→ **Data listing**:
+--

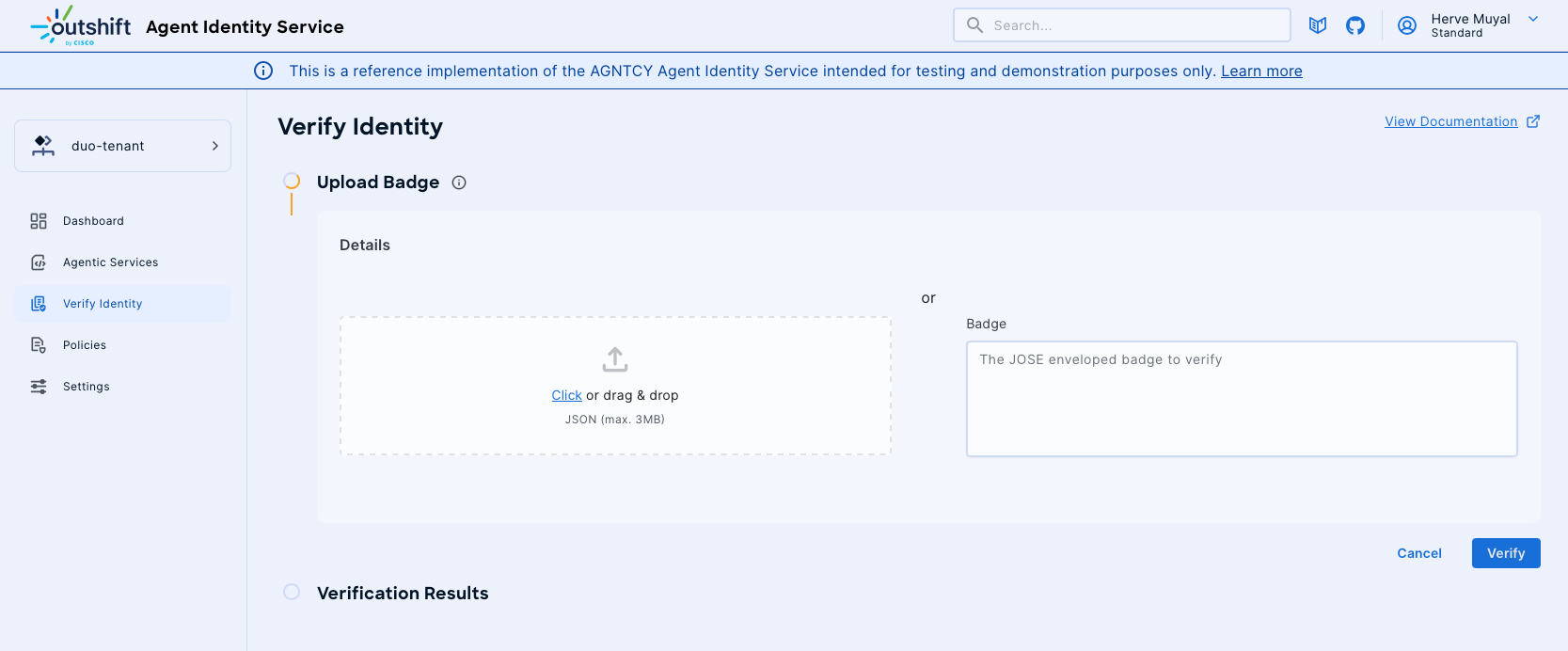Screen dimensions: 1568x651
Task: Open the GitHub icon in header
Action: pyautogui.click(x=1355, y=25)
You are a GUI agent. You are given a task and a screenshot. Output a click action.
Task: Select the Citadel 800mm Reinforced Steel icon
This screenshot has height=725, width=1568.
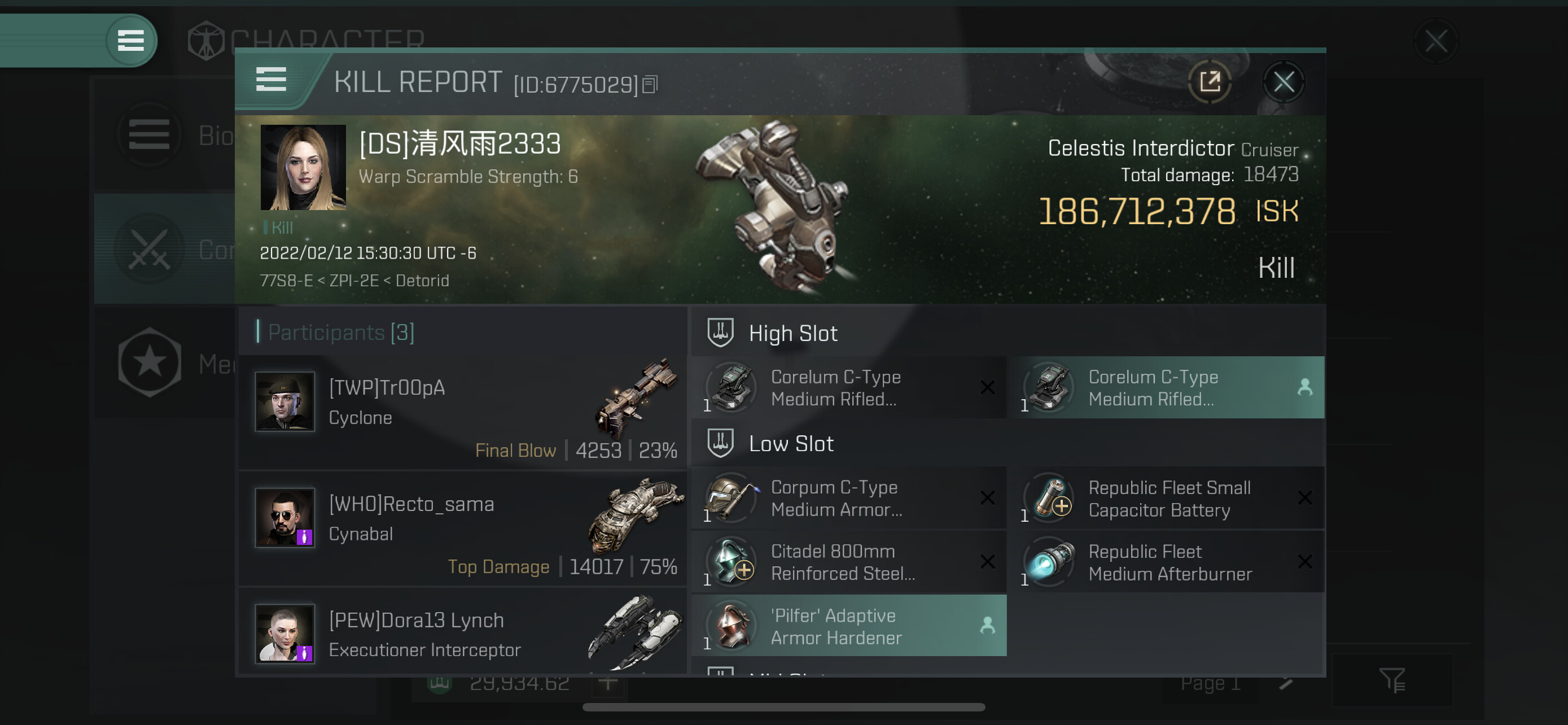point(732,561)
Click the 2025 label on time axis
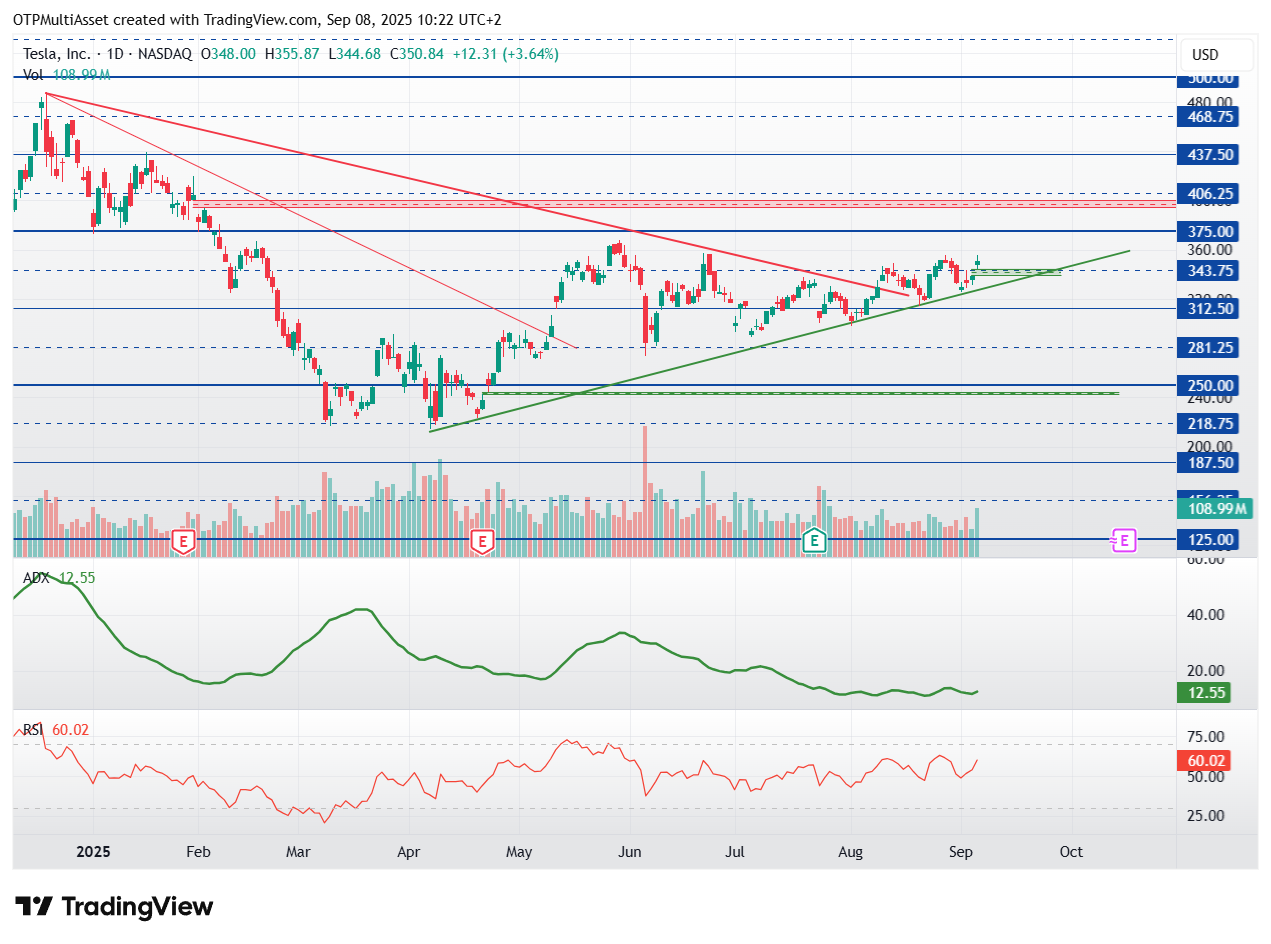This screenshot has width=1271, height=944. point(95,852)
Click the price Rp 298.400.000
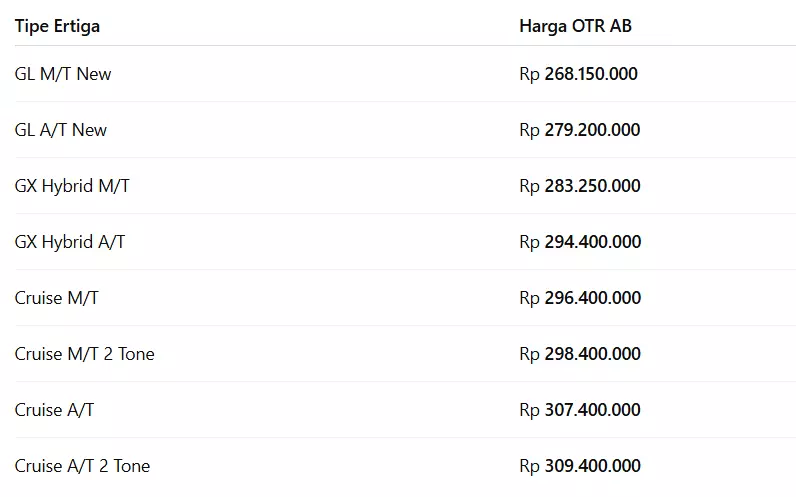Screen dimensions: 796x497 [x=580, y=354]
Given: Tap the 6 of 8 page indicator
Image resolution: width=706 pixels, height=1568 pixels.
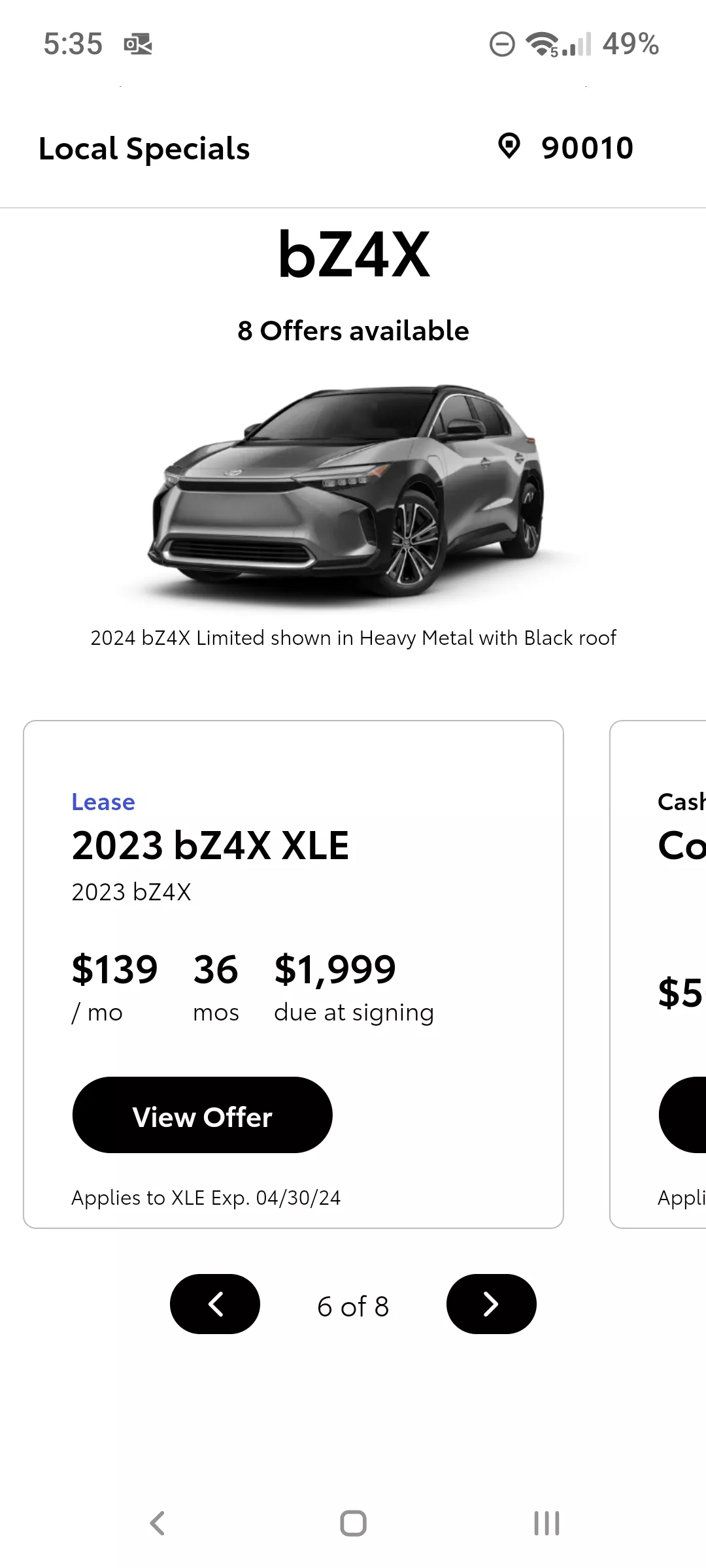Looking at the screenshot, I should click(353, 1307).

+--

→ **About this exercise**: Repeat word for word only the lines from the line holding "Click the price Rp 298.400.000" to the final line of the material, both included. Don't carry over any picture.

→ **Output of the exercise**:
Click the price Rp 298.400.000
Screen dimensions: 796x497 [x=580, y=354]
Given: Tap the 6 of 8 page indicator
Image resolution: width=706 pixels, height=1568 pixels.
Looking at the screenshot, I should click(353, 1307).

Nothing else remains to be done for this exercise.